Prima tappa del 2025 è il Liceo Calini di Brescia dove questa mattina si è svolto un partecipato e stimolante incontro con gli studenti.
C’è una questione di “tempo” e “fatica”
Ad impostare il tema è stato Francesco Martinelli, operatore dello Sportello Sicurezza CISL Brescia, che ha portato i giovani a riflettere sulla percezione del rischio e sull’importanza di considerare “tempo” e “fatica” come alleati imprescindibili per avere sempre condizioni di sicurezza in ciò che si fa: “Per cambiare una lampadina possiamo essere tentati, rischiando, di salire su una sedia o un tavolo, ma possiamo decidere di non rischiare inutilmente, utilizzando una scala, anche se recuperarla dalla cantina o dal garage richiede un poco di fatica e un poco di tempo in più”.
“La sicurezza – ha sottolineato Paolo Reboni della Segreteria provinciale CISL – è una questione di pratica quotidiana”, mentre Giuseppe Sbarufatti, responsabile dello Sportello Sicurezza CISL Brescia, ha ricordato, parlando degli ambienti di lavoro, “quanto sia decisivo il concorso personale nel dare efficacia alle norme in tema di salute e sicurezza”.
La testimonianza di chi è costretto a raccontare
All’incontro, invitato dalla CISL, è intervenuto anche il giornalista del Giornale di Brescia Erminio Bissolotti con una testimonianza di come vive e sente il problema dovendo seguire da cronista la tragica sequela degli infortuni mortali sul lavoro che caratterizzano il nostro territorio.
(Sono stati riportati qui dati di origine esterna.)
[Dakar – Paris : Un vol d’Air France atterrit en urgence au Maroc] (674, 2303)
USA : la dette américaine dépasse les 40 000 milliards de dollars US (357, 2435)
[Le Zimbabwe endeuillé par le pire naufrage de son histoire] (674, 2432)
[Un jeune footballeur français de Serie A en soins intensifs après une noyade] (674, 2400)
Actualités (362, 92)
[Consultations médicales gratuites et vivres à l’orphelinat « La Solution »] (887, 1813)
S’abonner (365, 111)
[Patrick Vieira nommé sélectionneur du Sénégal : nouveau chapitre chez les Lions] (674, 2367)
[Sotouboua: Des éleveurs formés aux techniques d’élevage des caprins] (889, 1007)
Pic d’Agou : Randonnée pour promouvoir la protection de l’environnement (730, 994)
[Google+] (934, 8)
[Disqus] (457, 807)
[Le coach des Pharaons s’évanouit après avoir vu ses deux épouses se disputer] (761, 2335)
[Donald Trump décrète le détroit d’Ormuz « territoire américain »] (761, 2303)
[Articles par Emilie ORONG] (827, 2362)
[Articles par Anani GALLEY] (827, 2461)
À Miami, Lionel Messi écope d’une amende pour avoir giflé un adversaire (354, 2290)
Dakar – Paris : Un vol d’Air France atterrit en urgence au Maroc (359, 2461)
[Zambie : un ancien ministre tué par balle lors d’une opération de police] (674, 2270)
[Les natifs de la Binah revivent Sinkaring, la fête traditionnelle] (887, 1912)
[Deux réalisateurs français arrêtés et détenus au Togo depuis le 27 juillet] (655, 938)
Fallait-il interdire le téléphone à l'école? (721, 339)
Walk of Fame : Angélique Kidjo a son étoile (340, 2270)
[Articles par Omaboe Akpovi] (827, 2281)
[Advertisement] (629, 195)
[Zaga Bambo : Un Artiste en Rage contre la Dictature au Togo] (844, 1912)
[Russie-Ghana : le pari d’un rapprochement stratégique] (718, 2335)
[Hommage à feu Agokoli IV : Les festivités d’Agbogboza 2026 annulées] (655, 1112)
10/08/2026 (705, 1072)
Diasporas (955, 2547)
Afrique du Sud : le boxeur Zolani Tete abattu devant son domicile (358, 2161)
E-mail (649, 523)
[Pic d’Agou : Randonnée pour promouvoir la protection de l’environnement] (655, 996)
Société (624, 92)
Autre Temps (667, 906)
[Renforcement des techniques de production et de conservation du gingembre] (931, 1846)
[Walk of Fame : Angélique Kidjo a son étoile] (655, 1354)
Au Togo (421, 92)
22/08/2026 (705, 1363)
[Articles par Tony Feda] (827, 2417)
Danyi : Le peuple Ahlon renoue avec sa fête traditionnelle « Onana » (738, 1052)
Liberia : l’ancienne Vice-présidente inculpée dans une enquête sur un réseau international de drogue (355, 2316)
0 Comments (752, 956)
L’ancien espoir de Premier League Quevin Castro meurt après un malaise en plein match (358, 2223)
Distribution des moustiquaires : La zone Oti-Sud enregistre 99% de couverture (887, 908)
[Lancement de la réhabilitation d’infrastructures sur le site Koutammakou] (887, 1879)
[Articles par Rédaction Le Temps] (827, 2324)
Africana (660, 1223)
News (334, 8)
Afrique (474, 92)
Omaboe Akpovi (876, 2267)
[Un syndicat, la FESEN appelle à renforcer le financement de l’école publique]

Insegnare sicurezza è questione di passione
Si è parlato anche dell’auspicato inserimento della formazione in materia di salute e sicurezza nei programma di Educazione Civica per le scuole, una svolta importante rispetto alla situazione attuale, anche se gli studenti del Liceo Calini hanno voluto sottolineare che sarà determinante la competenza e la passione dei docenti.
Brescia dimostri che si può lavorare senza rischiare la vita
Guardando i pannelli della installazione sui quali campeggiano i nomi dei morti sul lavoro negli ultimi due anni e le circostanze che hanno determinato l’infortunio, Melania Stracquadanio, dirigente scolastica del “Calini”, ha condiviso una speranza: che in un futuro non lontano vengano meno i presupposti di una installazione come questa: che Brescia riesca a dimostrare che si può lavorare senza rischiare la vita.
Le prossime tappe
Da lunedì prossimo l’iniziativa di CISL Brescia verrà accolta dal Liceo “De Andrè”, sempre in città, per poi arrivare la settimana successiva all’Istituto di Istruzione Superiore “Grazio Cossali” di Orzinuovi.